Patrick Buisson, ancien directeur de Minute et responsable de la chaîne Histoire du groupe TF1, est convaincu par la nécessité d’imposer une hégémonie culturelle des idées, selon la théorie de Gramsci, en l’occurence l’exaltation de la colonisation, la stigmatisation de l’immigration et de l’islam, l’identité nationale. Il a collaboré avec Lorànt Deutsch à un documentaire destiné à réhabiliter Louis-Ferdinand Céline.
Les auteurs décortiquent toute la stratégie marketing qui a contribué au succès de Métronome. Ce « produit » répondait à un « contexte de crispation identitaire » tout en l’entretenant. Ils retracent également l’histoire des tenants du « roman national », depuis l’ « école capétienne », représentée par Charles Maurras et Jacques Bainville, qui rejetait les apports méthodologiques « germaniques », considérés comme anti-patriotiques, pour leur préférer la « manière gréco-latine » : s’appuyer sur des travaux de seconde mains plutôt que des sources et faire rentrer, de force si nécessaire, les événements, les sociétés, les hommes dans un récit au service de thèses précises plutôt que de chercher à les comprendre. Puis, grâce à Sacha Guitry, le roman national atteint un plus vaste public. Dans les années 1930, celui-ci enchaîna les films historiques : Remontons les Champs-Élysées en 1938 puis De 1429 à 1942 : De Jeanne d’Arc à Philippe Pétain, pendant l’Occupation. André Castelot, ancien vichyste, Alain Decaux, son confrère à l’émission de radio La Tribune de l’histoire, et le réalisateur communiste Stellio Lorenzi, produisent l’émission de télévision La caméra explore le temps de 1956 à 1966 et entretiennent un roman national mû par le destin des grands hommes. Le Puy du Fou s’inscrit dans cette continuité. Imaginé en 1977 par Philippe de Villiers, alors fils du vice-président du conseil général de Vendée, ce parc d’attractions historiques attire aujourd’hui 1,5 millions de visiteurs chaque année, leur livrant des spectacles-images d’Épinal, très éloignés d’une histoire scientifique et critique.
Nicolas Sarkozy, comme candidat puis président, a fait un usage du récit historique en politique dans le but de « figer dans un même moule l’histoire et l’identité (au singulier) nationale », cette dernière reposant, d’après Paul Ricoeur, sur la « mêmeté » (le partage de certaines caractéristiques distinctives) et l’ « ipséité » (l’adhésion à des valeurs communes qui perdurent dans le temps). « Nicolas Sarkozy a été un farouche défenseur d’une ipséité intégrationniste où l’adhésion à des caractéristiques culturelles et à une histoire héroïque empreinte de fierté nationale fait office de certificat de nationalité, une sorte de naturalisation “réelle“ opposée à la “légale“ que garantit la loi. Conséquence immédiate : fustiger ceux qui se refuseraient à cet effort d’assimilation, présentés comme autant de communautarismes qui détesteraient la France. »

#### CONSIGNES À SUIVRE
A) D'après le texte sur le roman national, de quelle chaîne du groupe TF1 Patrick Buisson est-il responsable ?
B) Dans le texte sur le roman national, recopiez tout ce qui va de « Patrick Buisson, ancien » jusqu'à « réhabiliter Louis-Ferdinand Céline. », en remplaçant « documentaire » par « reportage ».
C) Rédigez la suite du texte sur le roman national à partir de l'endroit où il s'arrête.

#### LIGNES DE DONNÉES

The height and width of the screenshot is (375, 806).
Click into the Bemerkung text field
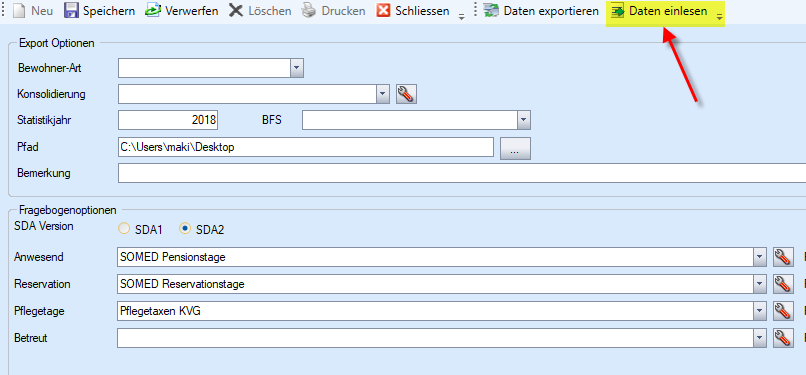tap(462, 173)
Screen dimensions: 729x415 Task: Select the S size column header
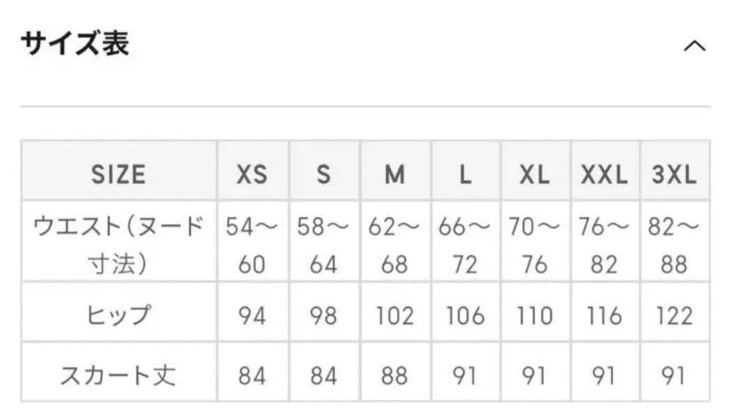[x=323, y=174]
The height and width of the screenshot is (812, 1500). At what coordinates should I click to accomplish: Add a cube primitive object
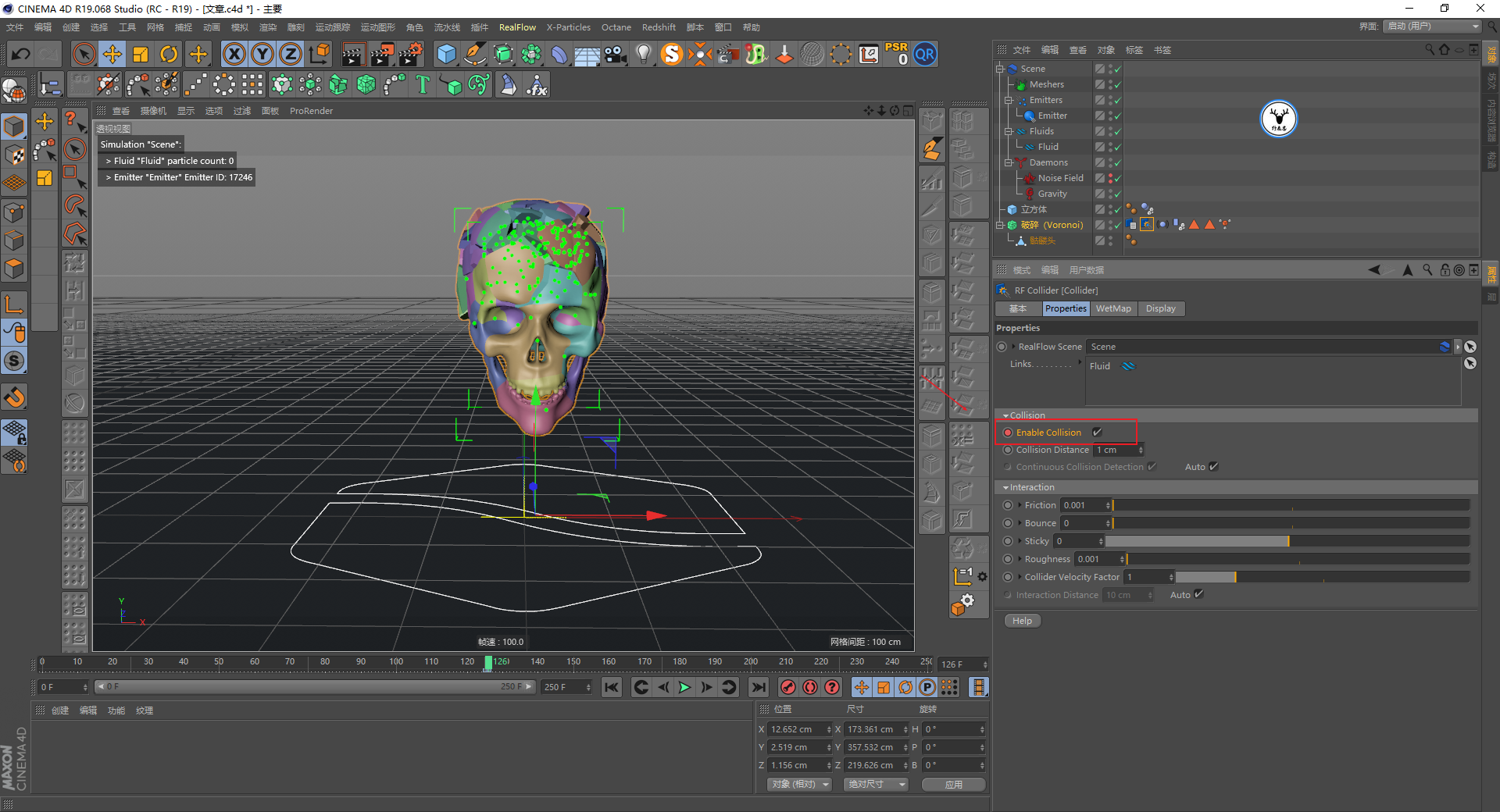(x=446, y=55)
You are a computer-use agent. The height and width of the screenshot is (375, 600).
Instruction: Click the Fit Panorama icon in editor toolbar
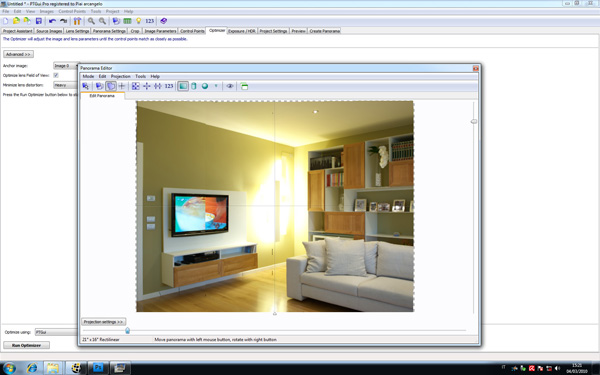tap(135, 86)
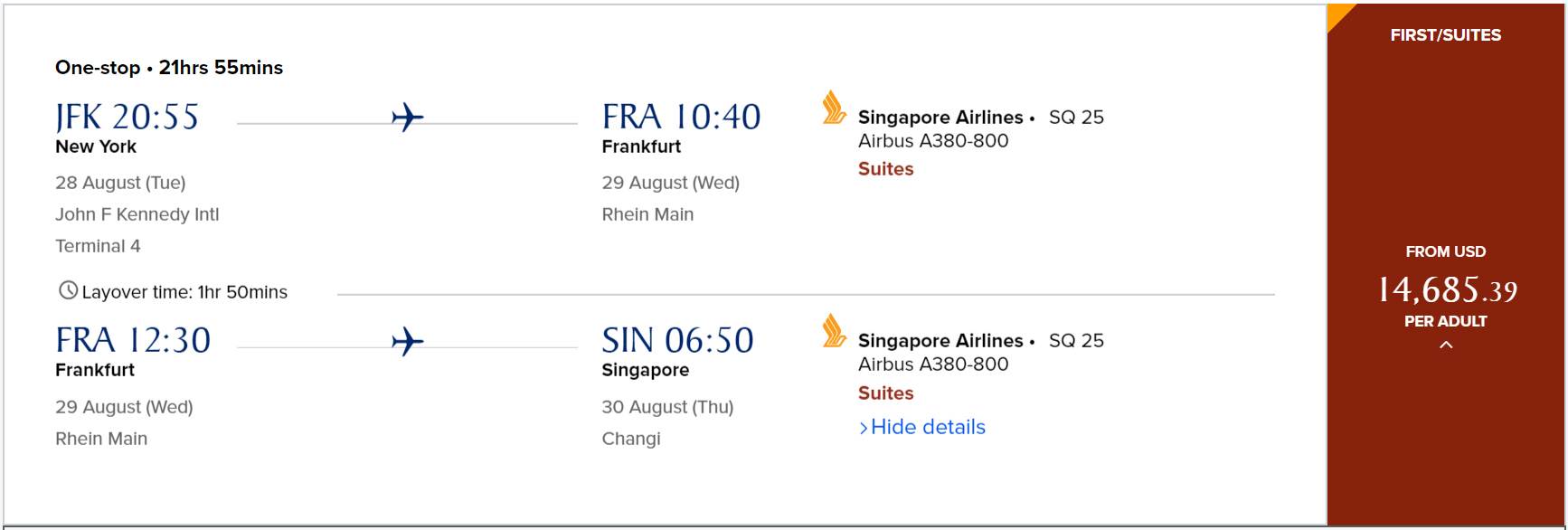Viewport: 1568px width, 530px height.
Task: Click the Suites label for the second flight
Action: pos(885,393)
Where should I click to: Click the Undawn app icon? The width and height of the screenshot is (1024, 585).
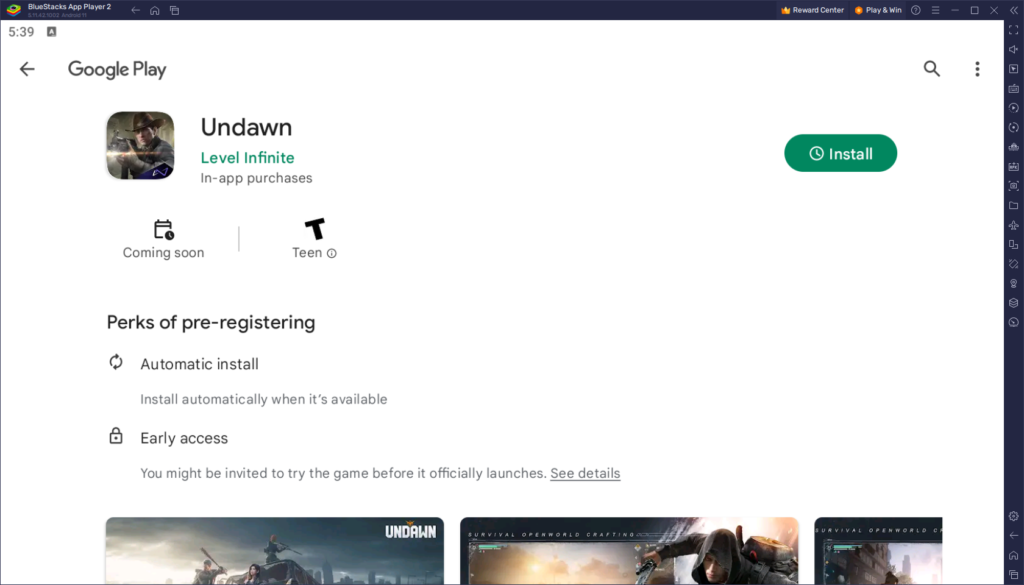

#### RÉPONSES ATTENDUES
A) La chaîne Histoire.

B)
Patrick Buisson, ancien directeur de Minute et responsable de la chaîne Histoire du groupe TF1, est convaincu par la nécessité d’imposer une hégémonie culturelle des idées, selon la théorie de Gramsci, en l’occurence l’exaltation de la colonisation, la stigmatisation de l’immigration et de l’islam, l’identité nationale. Il a collaboré avec Lorànt Deutsch à un reportage destiné à réhabiliter Louis-Ferdinand Céline.

C)
Les « historiens de garde », journalistes philosophes médiatiques ou éditorialistes, tentent de se faire passer pour des résistants à une pensée unique, à « l’historiquement correct » qui prônerait une histoire multiculturelle et différentialiste, contaminée par le « paradigme des droits de l’homme », pour les défenseurs « d’une vérité historique qu’ils se doivent de transmettre au grand public, abruti par des professeurs gauchistes et des médias complaisants envers certaines revendications considérées comme “communautarismes“ ». Jacques Sévilla, Franck Ferrand, Michel Onfray, Éric Zemmour, Dimitri Casali, Stéphane Bern, Vincent Badré sont également évoqués. « Pour les historiens de garde, la menace d’une histoire ouverte au monde et qui oublierait les racines de la France (monarchie et catholicisme), c’est le risque du “communautarisme“. » Leur vision très restrictive et fermée, essentialiste, d’une histoire de France « rythmée par des grandes dates sacralisées », vise à démontrer la continuité historique d’une « France éternelle ». « On peut parler d’une histoire identitaire. »
Fort utile mise au point pour déjouer les sirènes médiatiques.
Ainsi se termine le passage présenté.